***

  Kali

  Heading home alone from the village, her pouch full of shah, Kali didn’t notice the gang of teenage boys crossing the fields until the whistling and jeering started in the distance. She lowered her head and hurried on, hoping to make it back to camp before the boys worked up the courage to approach her. Their feet were almost silent on the dirt path, and when the shouts seemed to come from right behind her, she knew it was time to run.

  “It’s the fortune teller!”

  “What else do you sell?”

  “Is this the witch?”

  Hitching her skirts above her ankles, she ran as fast as she could, hoping nobody from camp would see her shame. She hoped she wouldn’t fall and that they would leave her alone. Her people wouldn’t fight back openly if any damage was done. They might even banish her if they thought she’d brought trouble onto herself. Her father’s reputation brought a harsher reaction to her deeds.

  But as a novice chovihani and daughter to her father’s reputation, she might be expected to protect herself and dole out punishment by cursing the boys for their stupidity and ensuring they never harmed her again. As much as she wanted to scratch out the eyes of such ignorant fools, she knew she wouldn’t want the darkness of a curse on her conscience.

  She heard the rasp of a breath and spun around to face one of the boys, forcing him to look her in the eye. She wasn’t small or dainty, and from experience, she knew that sometimes these kinds of boys lost their courage when face to face with their adversary. This boy chose to leer at her defiance.

  “I bet she’s a wildcat, this one,” he said with a smirk, reaching for her.
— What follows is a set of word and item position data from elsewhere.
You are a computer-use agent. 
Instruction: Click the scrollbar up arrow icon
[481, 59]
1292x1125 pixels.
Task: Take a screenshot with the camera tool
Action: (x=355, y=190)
Horror left her unable to stop him. The chill of his dark, uncertain future swept over her, sickening her. He would regret his touch, she thought with a pang. She would have no choice.

  Neither of them noticed the man approach until he lifted the boy off his feet and threw him to the ground like a ragdoll.

  “Go home and learn some manners,” Marusya’s husband rumbled.

  “’Twas your woman who told us she’s keen,” the boy insisted but then scrambled to his feet as the man took one step toward him. All the boys, although they outnumbered him, ran off, and resumed their shouting but from a good distance away.

  She glanced at him again, watched his face tighten as he stared after them. He was beautiful, she realised. Truly beautiful. He was one of the few who were as good on the inside as they were on the outside. She felt the purity surrounding him and desperately wanted to touch it, absorb it, and take it for herself.

  “Are you hurt?” he asked, catching her openly staring.

  She shook her head.

  He stood in front of her, but avoided her eyes, and twisted his cap in his hands. “Well, you better get on, then.”

  She nodded, still in shock, not at the action of the boys, but at his assistance and her reaction to him. She jerkily turned to leave, and heard his footsteps behind her. She gazed back at him in surprise. He was following her.

  “I’ll make sure they don’t come back. I… I know your people, that your women aren’t allowed to get… close, so I’ll walk behind. If that’s all right by you.”

  She nodded, biting her lip as his beautiful, earnest eyes met hers fully for the first time and burned straight through her.

  Married eyes, she warned herself. Outsider eyes.

  She walked home slowly, fully aware of him the entire time. Some people had a presence that drew others in, and he was definitely that kind. She felt his eyes on her back and wondered why she couldn’t walk in a straight line, knowing he was there. He had helped her, even though his wife hated her and his people thought her less than nothing.

  At the camp, Drina’s husband approached suspiciously and bypassed Kali to move directly to the man. They spoke for a number of minutes, and Kali couldn’t help watching the man’s facial expressions which seemed so different when he talked to a man, rather than a woman. Chewing her thumb, she waited for Drina’s husband to return. He only nodded at her as he passed, and she wondered what they had been talking about.

  Most of all, she wondered why this married outsider had more of an effect on her with one look, than any of her own people had had on her in her entire life.